The idea for a design competition was sparked after a special committee, dubbed 82 or Bust, proposed a specific sign at the Basalt Avenue roundabout near the Basalt Store gas station. The sign features an intent fisherman in a cowboy hat wrestling to haul in a trout caught on his line. Two intersecting slabs of Peach Blow sandstone from a historic quarry up the Fryingpan River Valley form a “V”. The angler is featured in the open space of the “V”. The proposed lettering says, “Welcome to Basalt, Confluence of Rivers, Recreation and Culture.” Basalt would be in large, block letters. The sign would stand about 12 feet from the depicted river bottom to the top of the angler’s fly rod.
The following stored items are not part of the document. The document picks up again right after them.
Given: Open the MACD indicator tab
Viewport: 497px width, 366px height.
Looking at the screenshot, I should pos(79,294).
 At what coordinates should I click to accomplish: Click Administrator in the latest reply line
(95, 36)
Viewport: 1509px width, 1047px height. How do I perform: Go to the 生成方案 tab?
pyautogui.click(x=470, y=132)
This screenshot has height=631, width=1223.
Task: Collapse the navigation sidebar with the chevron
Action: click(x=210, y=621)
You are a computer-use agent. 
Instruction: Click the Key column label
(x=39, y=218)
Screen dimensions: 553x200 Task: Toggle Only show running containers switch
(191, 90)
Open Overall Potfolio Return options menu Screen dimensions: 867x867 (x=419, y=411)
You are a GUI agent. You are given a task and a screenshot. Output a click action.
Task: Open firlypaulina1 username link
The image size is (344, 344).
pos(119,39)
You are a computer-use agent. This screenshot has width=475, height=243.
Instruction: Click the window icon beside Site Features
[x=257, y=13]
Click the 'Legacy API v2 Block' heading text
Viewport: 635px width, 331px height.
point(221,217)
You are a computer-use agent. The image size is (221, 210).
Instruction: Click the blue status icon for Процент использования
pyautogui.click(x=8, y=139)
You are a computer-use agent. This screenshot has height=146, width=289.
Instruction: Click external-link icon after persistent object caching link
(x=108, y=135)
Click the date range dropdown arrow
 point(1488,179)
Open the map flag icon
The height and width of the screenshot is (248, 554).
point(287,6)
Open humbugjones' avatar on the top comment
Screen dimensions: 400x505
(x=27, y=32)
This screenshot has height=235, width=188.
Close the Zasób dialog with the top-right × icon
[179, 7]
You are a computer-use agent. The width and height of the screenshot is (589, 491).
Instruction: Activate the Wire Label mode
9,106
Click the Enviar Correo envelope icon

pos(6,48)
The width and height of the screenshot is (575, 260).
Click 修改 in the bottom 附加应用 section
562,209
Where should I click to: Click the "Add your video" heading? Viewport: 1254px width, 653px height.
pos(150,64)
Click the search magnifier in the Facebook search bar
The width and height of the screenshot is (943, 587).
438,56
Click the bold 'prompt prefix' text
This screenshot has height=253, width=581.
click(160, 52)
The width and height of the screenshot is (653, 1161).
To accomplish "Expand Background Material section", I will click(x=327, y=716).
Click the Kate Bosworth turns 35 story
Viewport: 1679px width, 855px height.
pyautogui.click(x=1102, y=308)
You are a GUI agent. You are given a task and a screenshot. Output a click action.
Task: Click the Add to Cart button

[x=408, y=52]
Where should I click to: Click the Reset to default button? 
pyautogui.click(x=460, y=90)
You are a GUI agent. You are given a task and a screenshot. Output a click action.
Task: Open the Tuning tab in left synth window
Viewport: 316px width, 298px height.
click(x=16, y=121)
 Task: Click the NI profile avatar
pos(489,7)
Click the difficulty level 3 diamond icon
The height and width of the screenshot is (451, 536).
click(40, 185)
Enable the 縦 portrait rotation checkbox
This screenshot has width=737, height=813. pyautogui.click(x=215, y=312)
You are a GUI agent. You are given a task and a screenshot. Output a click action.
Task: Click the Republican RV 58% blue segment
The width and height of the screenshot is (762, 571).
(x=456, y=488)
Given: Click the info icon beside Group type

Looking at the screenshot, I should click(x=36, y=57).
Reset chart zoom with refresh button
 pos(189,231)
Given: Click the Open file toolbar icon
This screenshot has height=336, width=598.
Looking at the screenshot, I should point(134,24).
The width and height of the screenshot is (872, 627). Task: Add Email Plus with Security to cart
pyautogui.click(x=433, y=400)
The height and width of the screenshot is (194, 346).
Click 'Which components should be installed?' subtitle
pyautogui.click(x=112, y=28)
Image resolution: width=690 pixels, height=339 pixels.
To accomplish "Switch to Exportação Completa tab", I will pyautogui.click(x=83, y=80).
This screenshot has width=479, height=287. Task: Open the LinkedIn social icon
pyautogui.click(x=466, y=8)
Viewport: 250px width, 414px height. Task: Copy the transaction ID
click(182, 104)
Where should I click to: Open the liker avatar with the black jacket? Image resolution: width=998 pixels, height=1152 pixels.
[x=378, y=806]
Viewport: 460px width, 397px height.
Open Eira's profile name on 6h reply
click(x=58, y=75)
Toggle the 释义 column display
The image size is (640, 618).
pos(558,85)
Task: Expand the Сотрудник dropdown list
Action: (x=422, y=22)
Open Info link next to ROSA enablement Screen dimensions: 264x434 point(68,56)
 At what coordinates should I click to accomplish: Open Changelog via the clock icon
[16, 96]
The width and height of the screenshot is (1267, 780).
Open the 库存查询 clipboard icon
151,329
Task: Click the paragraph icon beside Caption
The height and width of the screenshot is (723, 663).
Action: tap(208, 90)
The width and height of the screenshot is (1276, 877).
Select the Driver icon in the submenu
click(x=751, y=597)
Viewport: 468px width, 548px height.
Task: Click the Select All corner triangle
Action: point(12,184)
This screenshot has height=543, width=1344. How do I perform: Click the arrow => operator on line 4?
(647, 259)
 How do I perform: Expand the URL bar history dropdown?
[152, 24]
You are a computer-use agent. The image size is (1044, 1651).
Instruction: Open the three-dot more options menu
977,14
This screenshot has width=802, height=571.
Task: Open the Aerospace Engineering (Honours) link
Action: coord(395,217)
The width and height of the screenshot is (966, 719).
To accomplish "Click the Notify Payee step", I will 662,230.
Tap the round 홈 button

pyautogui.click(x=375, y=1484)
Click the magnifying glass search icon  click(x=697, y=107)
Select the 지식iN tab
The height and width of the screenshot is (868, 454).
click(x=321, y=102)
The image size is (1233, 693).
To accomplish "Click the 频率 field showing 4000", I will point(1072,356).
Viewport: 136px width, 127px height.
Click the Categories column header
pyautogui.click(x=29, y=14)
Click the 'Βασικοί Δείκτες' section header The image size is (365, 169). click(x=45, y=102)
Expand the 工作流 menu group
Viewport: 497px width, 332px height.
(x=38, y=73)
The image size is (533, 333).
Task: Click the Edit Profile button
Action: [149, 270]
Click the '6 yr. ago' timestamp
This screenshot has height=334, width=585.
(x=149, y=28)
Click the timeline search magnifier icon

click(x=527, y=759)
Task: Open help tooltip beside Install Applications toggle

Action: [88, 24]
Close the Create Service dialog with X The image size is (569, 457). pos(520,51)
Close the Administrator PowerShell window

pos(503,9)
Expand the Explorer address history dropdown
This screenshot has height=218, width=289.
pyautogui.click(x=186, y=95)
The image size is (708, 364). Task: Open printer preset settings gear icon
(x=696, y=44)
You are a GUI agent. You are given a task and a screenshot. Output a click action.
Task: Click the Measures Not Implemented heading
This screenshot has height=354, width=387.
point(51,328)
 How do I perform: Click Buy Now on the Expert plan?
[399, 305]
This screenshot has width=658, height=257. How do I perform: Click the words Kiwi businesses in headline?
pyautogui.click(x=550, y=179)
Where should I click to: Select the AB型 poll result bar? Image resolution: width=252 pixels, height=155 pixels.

The width was 9 feet.



The sign would greet motorists as they pull off Highway 82 at the main, albeit circuitous, entrance to Basalt. “Wayfinding” signs would be placed to pull traffic around the corner of Basalt Avenue and onto Midland Avenue and then guide motorists past the Basalt post office and the Roaring Fork River to the downtown. A common complaint by merchants and residents is that the core is too hard to find for infrequent travelers to Basalt.

The proposed signs combined the graphic artwork of Gaard Moses, the stonework of Tom Even and the glasswork of Shannon Muse. They donated their time to work on the design.




“We envision the monument sign at the roundabout to not only grab the tourist but also to launch a public sculpture acquisition program to complement our already extensive and beautiful gardens,” said a letter to the council from Heather Smith, president and CEO of the Basalt Chamber of Commerce, and Lynne Mace, chairwoman of the sign committee.

In a meeting between the council and the sign committee, Councilman Rick Stevens said he liked the idea of a monument sign at the roundabout, but he didn’t like the proposed sign. Basalt has a lot to offer other than fishing, Stevens said, mentioning skiing, hiking and cycling. It also has a strong connection to the outdoors, with Basalt Mountain looming over the town. He suggested the monument sign should be “more organic” than proposed, possibly incorporating basalt rock. Above all, the sign must be unique to Basalt and not something that would fit in anywhere, Stevens said.

“We’re not Estes Park. We’re Basalt,” Stevens said.

Councilman Glenn Rappaport thanked the sign committee for its work but questioned the appropriateness of the proposal and how town residents would receive it.

“This should be one of the ideas,” Rappaport said. “We’re going to have a lot of opinions. We always do.”

He advised the council to hold a design competition.

“I just think we’re going to catch a lot of heat one way or another,” he said, adding that any decision on a sign design will have critics. At least if a design competition is held, the town will be in a defensible position.

“I would really like to see this thing opened up,” Rappaport said.

The other council members went along with the idea of offering $2,500 for the design competition. Mace argued that the money isn’t needed. The “prize” for winning the competition is getting your design featured on the town’s sign, she said. The council stuck with the cash prize.

Members of the town staff and sign committee will set the parameters of the competition and launch the effort later this summer.